The Pheu Thai Party (PTP) if elected to power in July will set out on it’s first and only task to reinstall Thaksin to power. That means overriding the courts convictions and putting Thaksin above the law, and ultimately above the King. Even the King must obey the laws of Thailand as set by the Constitution, but Thaksin will have no part of any laws that restrict him.

Morally and ethically this can never be allowed to happen, and that is one of the key points of the political conflict. If Thaksin is above the law, then there is no law. There is no doubt in people’s minds that Thaksin will become a dictator if he is above the law. That is the one constant wherever a dictator is in power. Any attempt to invoke law will quickly be stopped one way or the other with unpleasant consequences for the person or people who cited the law. That simply makes Thaksin too much a danger to have around, and that simply will seal his fate.

Because of this unfortunate formula, the only way to end the conflict is to kill Thaksin. Once he is removed as an option the two opposite sides will reunite as one Thai people looking for what is best for Thailand. It is simple math and even simple chemistry when you come and think about it. It is the only answer. If Thaksin was in jail, there would be efforts to free him, and that would allow the conflict to continue.

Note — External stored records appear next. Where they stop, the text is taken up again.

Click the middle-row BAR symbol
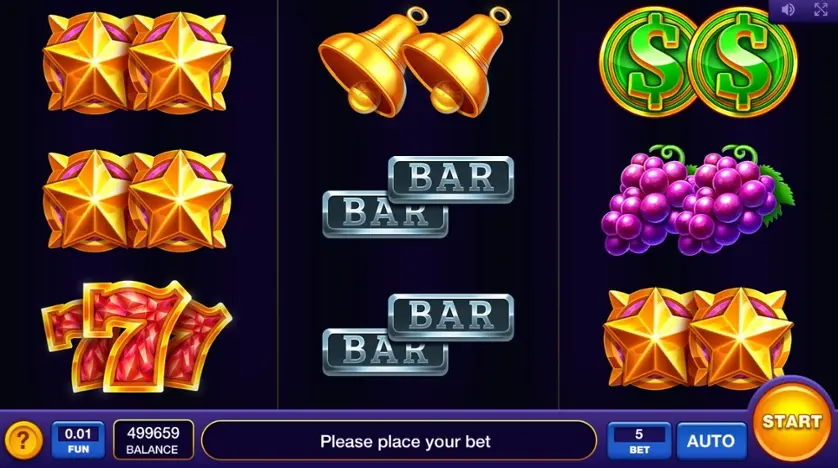This screenshot has width=838, height=468. click(x=418, y=197)
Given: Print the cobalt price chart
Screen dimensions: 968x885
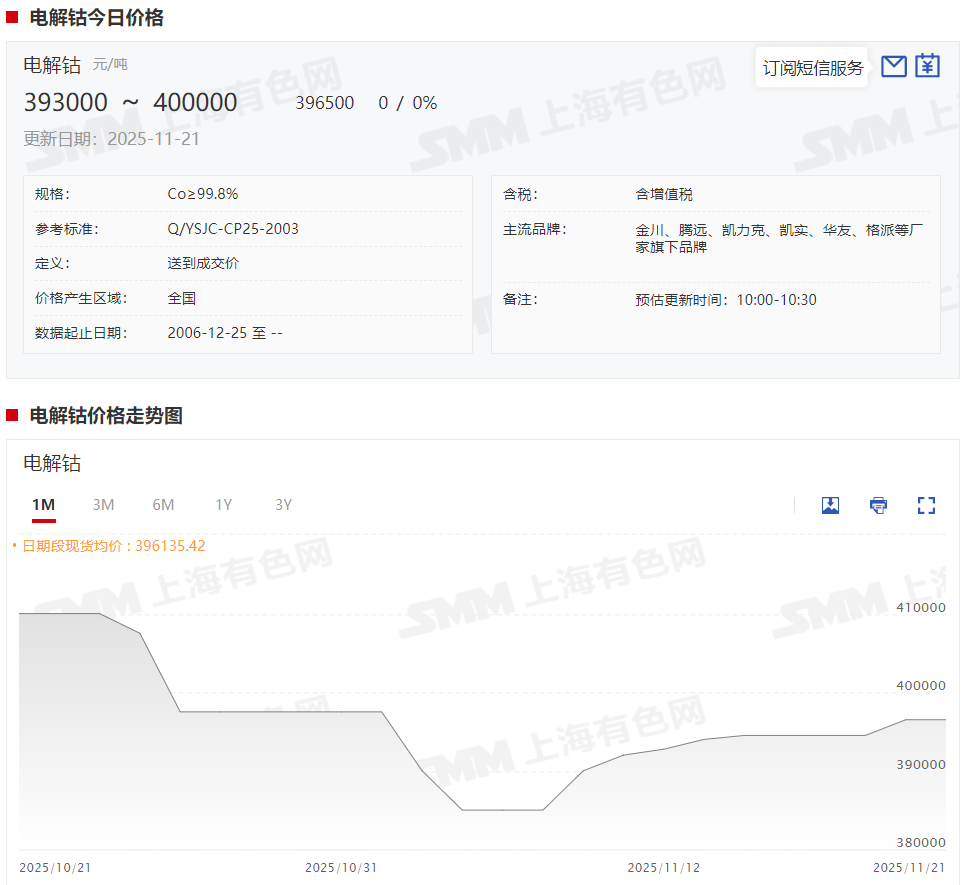Looking at the screenshot, I should (878, 505).
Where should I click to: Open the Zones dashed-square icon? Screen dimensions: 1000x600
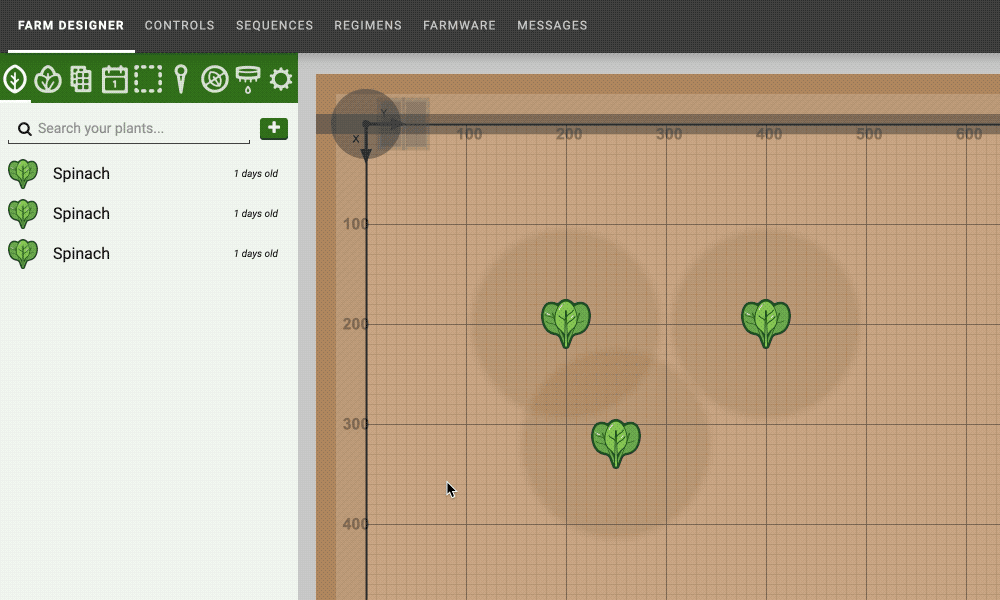(x=148, y=79)
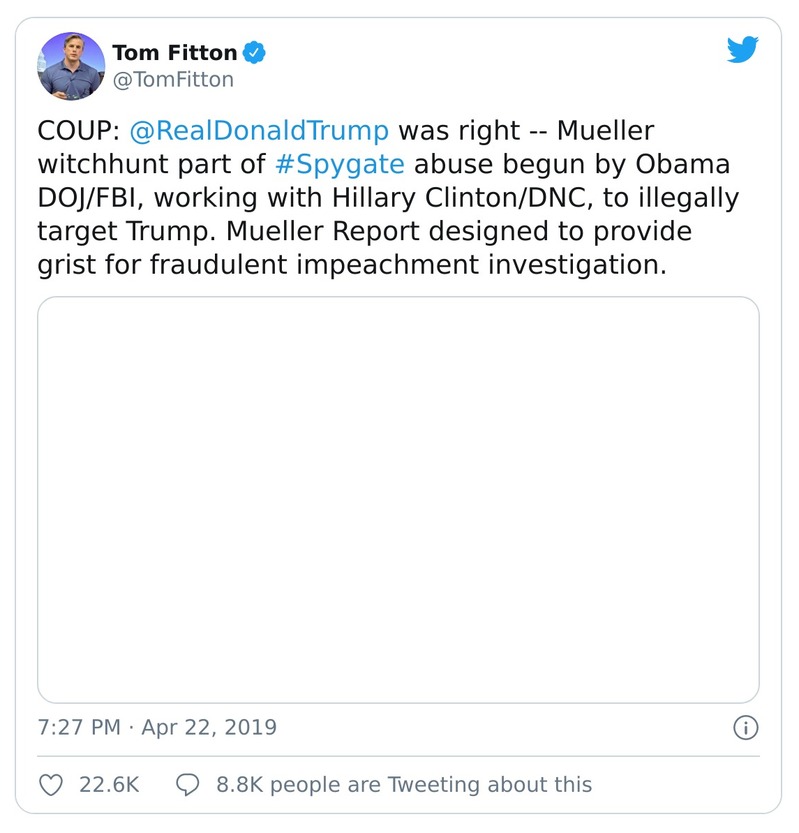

Thaksin has put himself in this position because of his self serving arrogance. The normal response would be to increase measures to curb the arrogance until compliance is achieved. In the case of Thaksin, is seems curbing of his behavior is beyond Thaksin himself, and that simply means going to the extreme measure of killing him to get him to comply.

This is the unfortunate reality Thailand faces, and it seems many Thais have already concluded this. Even students can see this and would seek a third option if there was one. But short of one or a few colorful politicians from another party, there are few choices. Even if a third party came to power, Thaksin would remain and redirect his efforts against that Third party causing the conflict to continue.